I see people actively seeking to heal the hurt that, left untended, turns into disconnectedness and anger, which morphed into violence and hatred so recently in Paris. People, in spite of that evil, choose to appreciate the basic, uncorrupted ideal of Thanksgiving and reach out to help each other.

There are those, like the Isis leadership, who believe that subjugation is necessary, that different people get to observe different rules. This year, just like every other, people are engaging in murderous acts and doing other inconceivably vicious and hateful things. But, they are the minority. Their numbers will diminish – if we, the majority, unite in condemnation of these acts, not letting them divide us and starve us of connection. The irony is that their violence begets violence until a definitive conclusion is reached. That peaceful day is, sadly, likely to be a long way away.

In the meantime, though, it’s actually easier to help people in need almost anywhere in the world than it has ever been. We have more ways to share our bounty than in any other age in history. So, will we use the belief that “other people” are vile to somehow give us an excuse not to help anybody out ourselves?  Or, will we lend a hand to someone, quietly and without fanfare?

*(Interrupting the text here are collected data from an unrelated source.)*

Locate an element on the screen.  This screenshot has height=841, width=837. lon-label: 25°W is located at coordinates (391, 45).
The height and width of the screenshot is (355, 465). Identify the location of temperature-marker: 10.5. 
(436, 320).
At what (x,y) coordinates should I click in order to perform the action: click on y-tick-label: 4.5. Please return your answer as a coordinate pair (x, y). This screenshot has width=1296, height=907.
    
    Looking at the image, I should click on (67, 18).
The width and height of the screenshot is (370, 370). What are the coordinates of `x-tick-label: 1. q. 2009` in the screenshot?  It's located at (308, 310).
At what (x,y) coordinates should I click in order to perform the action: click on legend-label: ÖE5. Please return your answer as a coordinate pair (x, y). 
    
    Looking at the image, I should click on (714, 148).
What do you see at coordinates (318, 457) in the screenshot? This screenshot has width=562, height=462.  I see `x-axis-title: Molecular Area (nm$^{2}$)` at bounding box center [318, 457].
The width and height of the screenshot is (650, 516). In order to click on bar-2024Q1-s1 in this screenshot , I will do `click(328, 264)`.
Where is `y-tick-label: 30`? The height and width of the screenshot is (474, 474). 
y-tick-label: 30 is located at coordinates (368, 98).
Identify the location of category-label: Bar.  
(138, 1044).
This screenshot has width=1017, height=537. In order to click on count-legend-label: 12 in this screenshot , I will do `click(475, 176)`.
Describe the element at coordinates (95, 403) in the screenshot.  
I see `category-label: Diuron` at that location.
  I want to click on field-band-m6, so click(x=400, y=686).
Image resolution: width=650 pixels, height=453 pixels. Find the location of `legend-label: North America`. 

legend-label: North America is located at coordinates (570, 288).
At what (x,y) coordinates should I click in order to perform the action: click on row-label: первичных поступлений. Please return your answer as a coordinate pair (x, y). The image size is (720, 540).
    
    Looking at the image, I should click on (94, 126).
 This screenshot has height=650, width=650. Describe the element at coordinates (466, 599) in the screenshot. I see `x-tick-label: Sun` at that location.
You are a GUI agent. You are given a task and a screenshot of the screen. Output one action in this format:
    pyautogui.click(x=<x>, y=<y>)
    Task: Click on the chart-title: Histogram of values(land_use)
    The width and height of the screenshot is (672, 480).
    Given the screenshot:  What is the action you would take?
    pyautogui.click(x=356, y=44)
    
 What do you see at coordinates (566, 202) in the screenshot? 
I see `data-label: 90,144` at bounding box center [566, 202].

Life is good. We are blessed to be alive in this beautiful, hurting, brilliant, tormented, faith-filled, agnostic, always resilient and ever-changing world of ours. In this era of political toxicity and faux worldly-wise cynicism, glad and happy Pollyanna is actually the wisest, most evolved school of thought.

Happy Thanksgiving. May we all be surrounded by love, and may we all share our abundance.

PS If you’re in the U.S. and want to find a new way to help someone somewhere this year? Guidestar is a good place to start. Charity Navigator lets you know how well each nonprofit manages its finances. Your wise and thoughtful giving will make a positive difference. if you’re outside the U.S., please send me some links to well-run charities and I will publish a follow up.